__EXTRACT TO READ__:
Hi Michel, do you really believe that complicating the risk assessment to that level brings forth better results than a heat map/ risk register?
The said technique could increase the cosmetics of a consulting firm (after all they sell these beautifully crafted charts) but in term of value they create is something I could not grasp till now. May be there is a lot I need to learn from the experienced professional 🙂
If you are serious, I am partnered with a firm that quantifies cybersecurity risk exposures by business process. Private firm backed by top 10 wealth person (not named and I do not care ). Not sure of your interest in this space, but happy to chat.
This curve demonstrates that outcomes of risks are ranges rather than fixed numbers with some or another fixed likelihood. the key reason heat maps are wrong to the extent of being dangerous.
We do need tools, and Monte Carlo simulation is probably one of the most useful to do this.
Based on this (e.g. the curve presented) the company can assess to which extent they can survive (risk capacity) or will accept (risk tolerance) the risk – or will take actions to reduce this in some way.

__TASKS FOR THIS EXERCISE__:
1 - Answer these questions about the comments on risk assessment:
(a) What does the firm that one commenter is partnered with quantify?
(b) What does the curve demonstrate about the outcomes of risks?
(c) Which tool is described as probably one of the most useful?
2 - Can you write what comes next in the comments on risk assessment and heat maps, picking up after their last sentence?
The listing comes from a separate source, unrelated to the risk assessment comments.

__EXCERPTED RECORDS__:
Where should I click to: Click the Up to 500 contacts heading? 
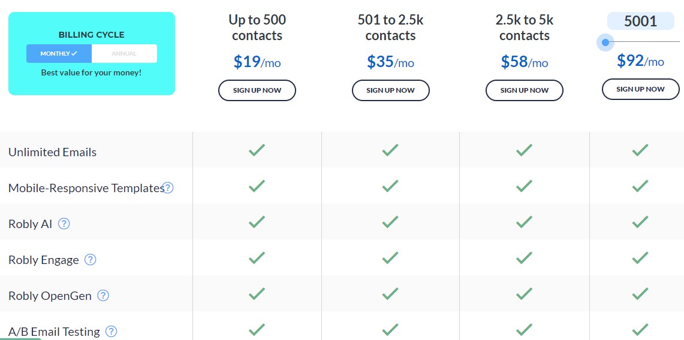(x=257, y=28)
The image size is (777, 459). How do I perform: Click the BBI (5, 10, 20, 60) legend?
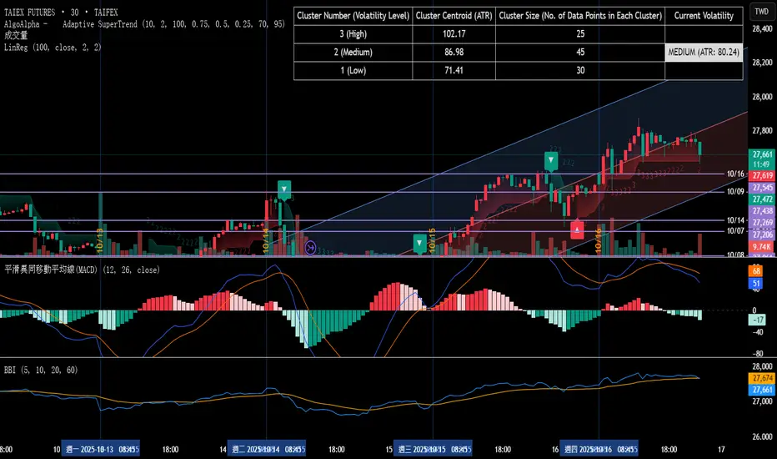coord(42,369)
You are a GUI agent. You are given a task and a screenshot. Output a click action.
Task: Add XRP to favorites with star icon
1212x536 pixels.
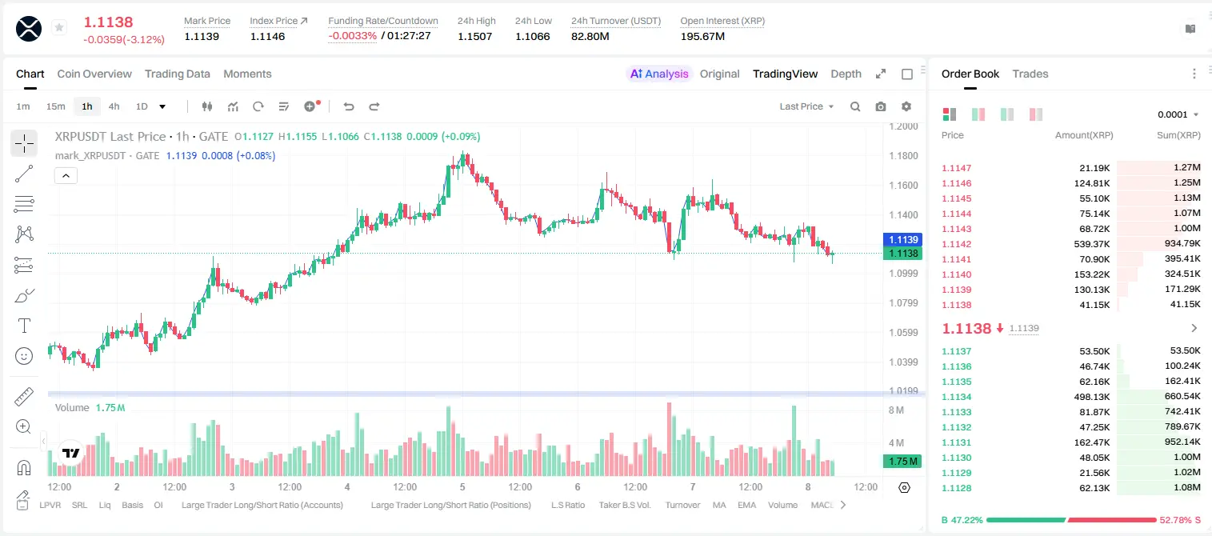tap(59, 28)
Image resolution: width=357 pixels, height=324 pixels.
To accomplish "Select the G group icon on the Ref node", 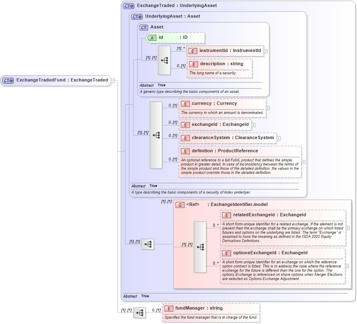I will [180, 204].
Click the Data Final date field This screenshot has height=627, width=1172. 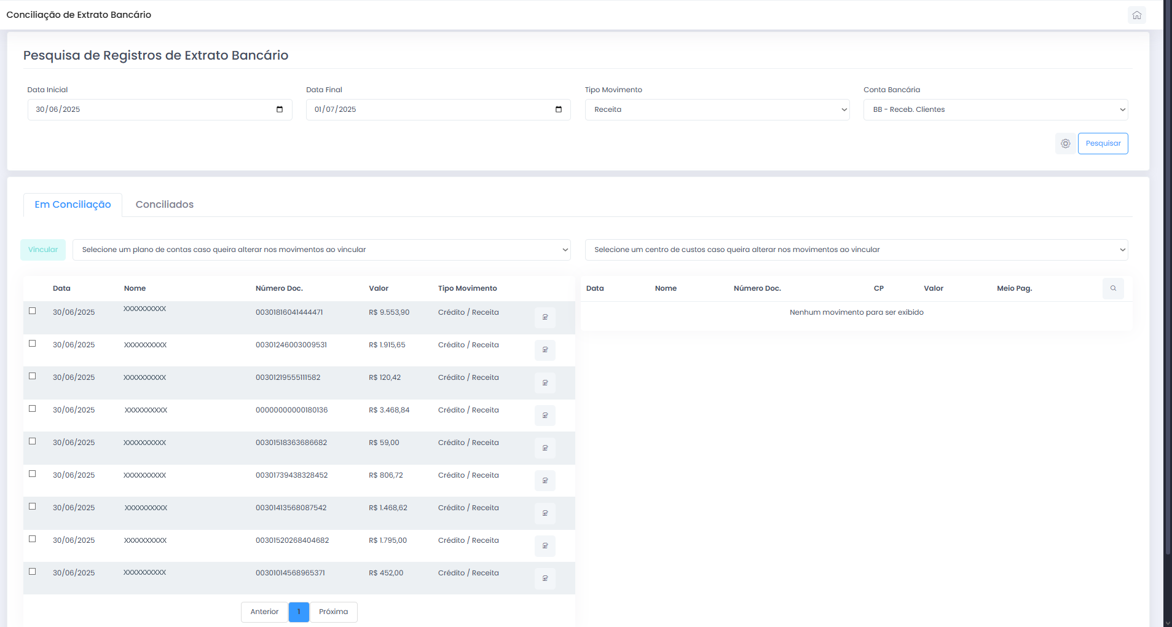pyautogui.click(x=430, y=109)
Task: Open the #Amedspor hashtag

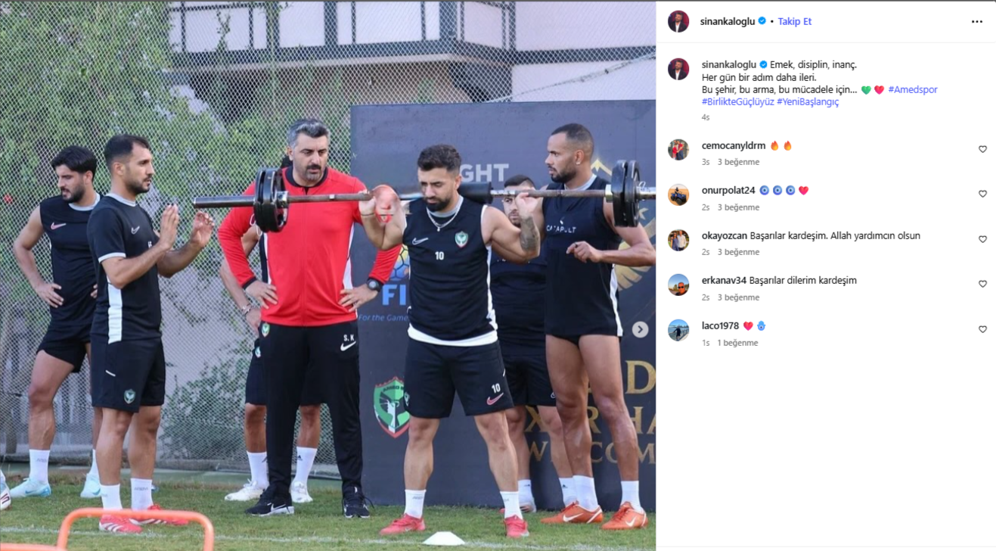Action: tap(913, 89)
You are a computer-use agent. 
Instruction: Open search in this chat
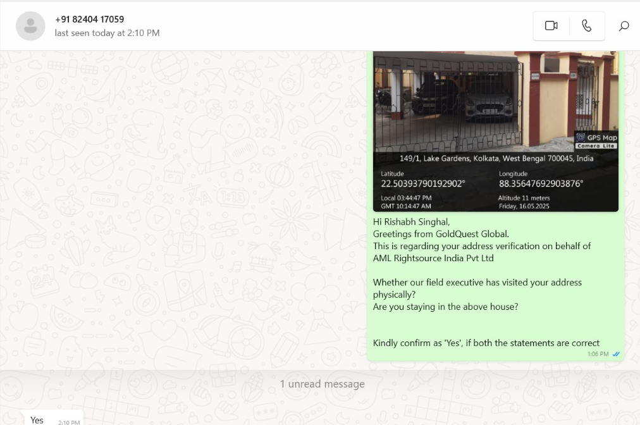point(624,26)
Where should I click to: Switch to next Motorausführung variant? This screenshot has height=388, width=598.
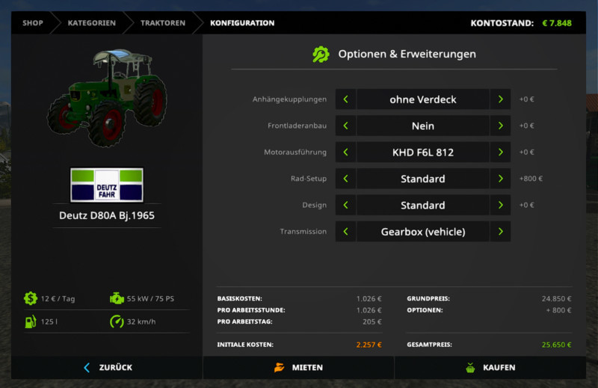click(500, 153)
==
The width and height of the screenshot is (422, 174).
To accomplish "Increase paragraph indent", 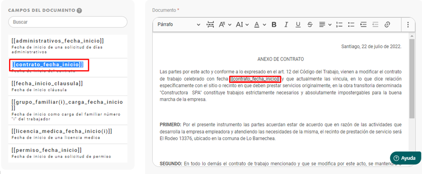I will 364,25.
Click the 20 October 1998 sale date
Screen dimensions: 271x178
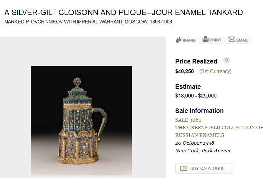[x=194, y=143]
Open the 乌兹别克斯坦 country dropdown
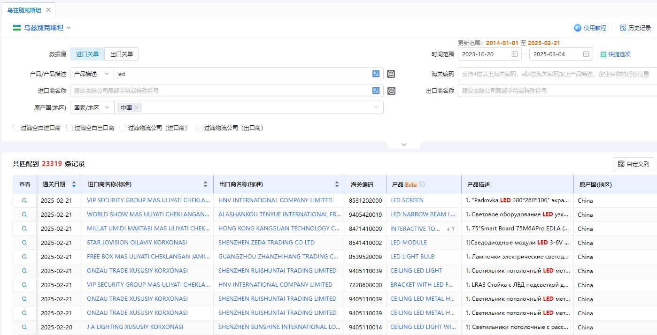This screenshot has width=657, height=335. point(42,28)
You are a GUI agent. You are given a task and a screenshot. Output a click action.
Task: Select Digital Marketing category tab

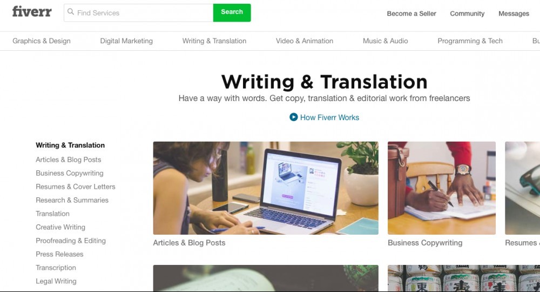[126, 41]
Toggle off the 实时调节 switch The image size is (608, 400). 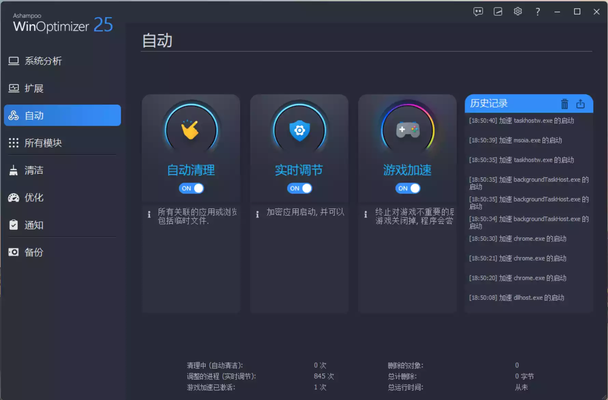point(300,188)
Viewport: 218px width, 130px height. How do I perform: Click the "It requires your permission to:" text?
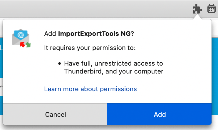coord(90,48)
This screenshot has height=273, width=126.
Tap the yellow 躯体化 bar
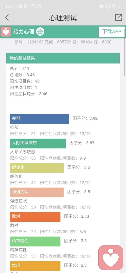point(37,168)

__ANSWERS FOR THE TASKS__:
1 -
(a) Cybersecurity risk exposures by business process.
(b) That outcomes of risks are ranges rather than fixed numbers with some or another fixed likelihood.
(c) Monte Carlo simulation.

2 -
If the risk is within risk tolerance, actions should be based on prudent cost/benefit analytics only (i.e. a business decision rather than a risk management decision). Furthermore, If the company wishes to be highly competitive – the difference between risk capacity and risk tolerance must be small as no-one wins giving 80% of full throttle.
Yes, but I am not persuaded that you should aggregate dissimilar risks into a single number. Even for one source of risk, the overall number may be OK while one point on the curve is not.
I suggest it all depends on what you are assessing and the nature of the decision to be made.
Really what you are talking about is a change in a snapshot or portion of the risk register. Of course an event (Change in the intensity of or type of stressor on the business assets) will have different degrees of likelihood across the enterprise if they share different mitigation. To me, saying risk to data is like saying risk to the company, there is not enough granularity. Your system characterization for each location’s or function’s intellectual property could and should be very different; HIPAA, PII, Financial, Client vs Internal Data and the list goes on. I do strategic risk at the National and regional level and it still surprises me that some folks think they can look at such a large and diverse group of assets and say the risk is…… Its an amalgamate of the assets of which the enterprise is comprised and not a single piece of analysis.
Great point Norman and for sure food for thoughts. I am keen to learn more what the COSO supporters think…
Best
Antonio Caldas
http://riskmanagementguru.com
Nice post! Thanks.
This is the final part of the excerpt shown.